-
Notifications
You must be signed in to change notification settings - Fork 787
New issue
Have a question about this project? Sign up for a free GitHub account to open an issue and contact its maintainers and the community.
By clicking “Sign up for GitHub”, you agree to our terms of service and privacy statement. We’ll occasionally send you account related emails.
Already on GitHub? Sign in to your account
Python Interface (.pyi) generation and runtime inspection #2454
Comments
@CLOVIS-AI just a ping to say I haven't forgotten about this; have been ill / busy and was just about cleared through the backlog enough to read this when #2481 came up. I think I need to push through some security releases first, after which my plan was to finish #2302 and then loop back here with us ready to support a syntax for annotations. Sorry for the delay. |
@davidhewitt don't worry about the full review for now, it's just a prototype. If you have time, please just read this issue and give me your general feedback on the idea. If it seems good with you, I'll be able to start writing a real PR for at least a part of it and we can do a full review then 👍 |
Hey, so I finally found a moment to sit down and think about this. Thank you for working on this and for having patience with me. This looks great, I think this is definitely the right way to go. In particular splitting into two traits for the input/output I think is correct. Some thoughts and questions:
Overall, yes, I'm happy to proceed with this - as a first step I'd suggest we get |
I was thinking of feature-gating the macro generation but not the inspection API itself (so you would be able to construct inspection APIs yourself in all cases, but would need to enable the automatic implementation). I assume that the API itself will not have any significant effect on compile-time, since it's just normal structs. What do you think? The About custom generics: the approach in this documentation couldn't, but the one in #2490 can (however, it must be through user input, I don't see a way in which the macros could guess that). Combining external information with the generated ones will be trivial: because the macros will generate an implementation of the inspection API, and the .pyi generation will take an implementation as parameter, users can simply edit the generated implementation before passing it to the .pyi generation. |
It seems like #2490 will be merged soon. I won't have a lot of time on my hands in the close future, so if someone else wants to help in the meantime, the next big question is the way to represent the program (Python classes, Python methods, Python modules) as Rust structures. My prototypes are close to solving the problem, except that I'm not a fan of how they deal with modules. The structures themselves seem fine, but the way to convert a |
Not sure if it relevant here: I have written a small python script to generate type stubs from pyo3 libraries with doc strings including type annotations (using the |
@Tpt That's great! However if I understand correctly you still have to declare the type twice (first as a Rust type, then as a Python type in the documentation), which is error-prone, and what this issue tries to avoid. I agree that it's already a great step up from the current situation of writing the .pyi entirely manually. |
@CLOVIS-AI Yes! Exactly. Indeed, avoiding to duplicate types would be much better. I wanted to get something working quickly for now instead of having to enter the auto generation from Rust rabbit hole. |
Would love to have this! |
Looking forward to the features! |
Hi, I have changed workplace and do not have time to contribute to this project anymore.
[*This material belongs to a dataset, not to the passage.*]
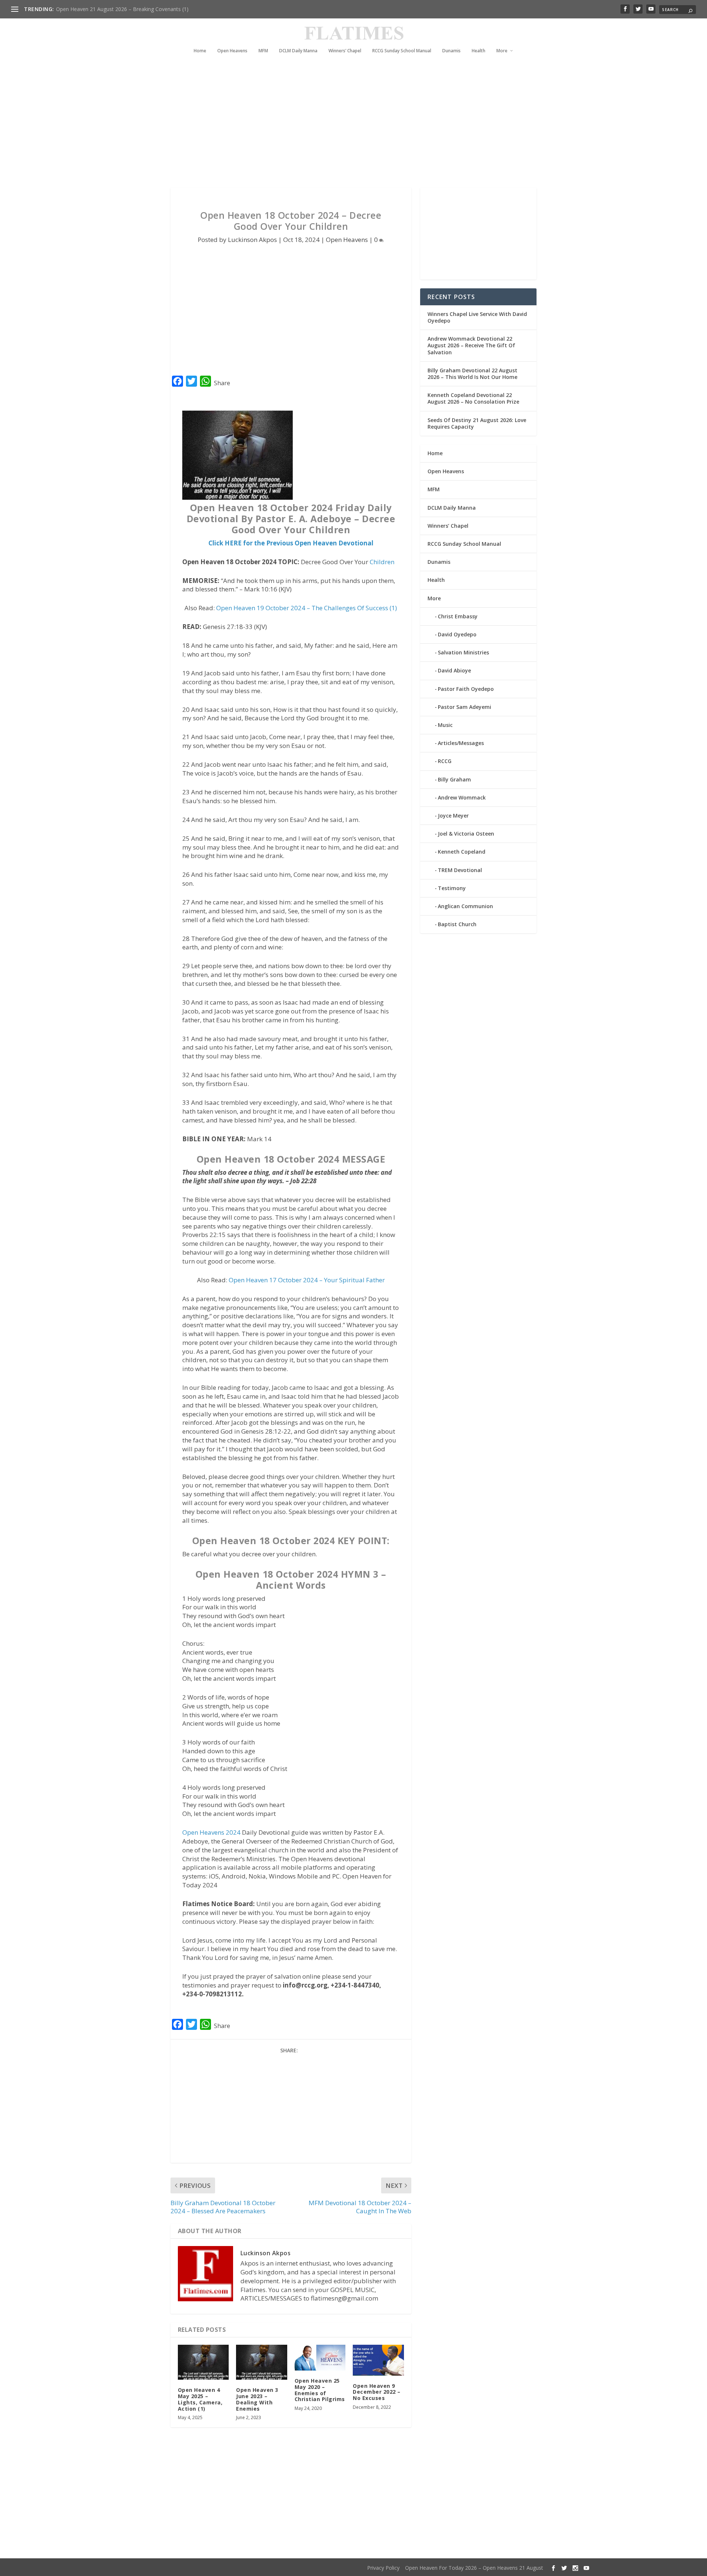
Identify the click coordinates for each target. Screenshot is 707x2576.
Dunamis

If someone wants to continue this PR, please feel free to. My prototype is still online, and the outline described here should be good. |
I'm not experienced enough to help on this, just testifying about my use case it would be of great help. Well in the meantime, I'm going to write the |
2882: inspect: gate behind `experimental-inspect` feature r=davidhewitt a=davidhewitt This is the last thing I want to do before preparing 0.18 release. The `pyo3::inspect` functionality looks useful as a first step towards #2454. However, we don't actually make use of this anywhere within PyO3 yet (we could probably use it for better error messages). I think we also have open questions about the traits which I'd like to resolve before committing to these additional APIs. (For example, this PR adds `IntoPy::type_output`, which seems potentially misplaced to me, the `type_output` function probably wants to be on a non-generic trait e.g. `ToPyObject` or maybe #2316.) As such, I propose putting these APIs behind an `experimental-inspect` feature gate for now, and invite users who find them useful to contribute a finished-off design. Co-authored-by: David Hewitt <1939362+davidhewitt@users.noreply.github.com>
I've played around with #2447 in the last few days and I tried to fix some failed tests. I got stuck at missing <crate::PyResult<&crate::PyAny,> as _pyo3::conversion::IntoPy<_>>::type_output() Simply providing I was thinking about move pub trait WithTypeInfo {
fn type_output() -> TypeInfo;
fn type_input() -> TypeInfo;
} with |
@op8867555 good question, and I'm not sure I can give you the answer easily. The downside of moving into a separate trait is that you might find without specialization this creates a lot of work. Having the methods on the I think the best answer is - if you're willing to give it a go, please do, and let's see how that works out :) |
I've tried the separate trait approach, and it solved the Also, I've tried embedding field info into Footnotes |
Note that this is very much the case in PyO3 that
This setup may potetentially work: struct TypeAnnotation<T>(PhantomData<T>);
impl<T> WithTypeInfo for &'_ TypeAnnotation<T> {
fn type_input() -> TypeInfo { TypeInfo::Any }
fn type_output() -> TypeInfo { TypeInfo::Any }
} and specific implementations can then use
Yep that should work fine 👍 |
Oh, I didn't notice that 😅 . Are there any other specialization cases PyO3 creates?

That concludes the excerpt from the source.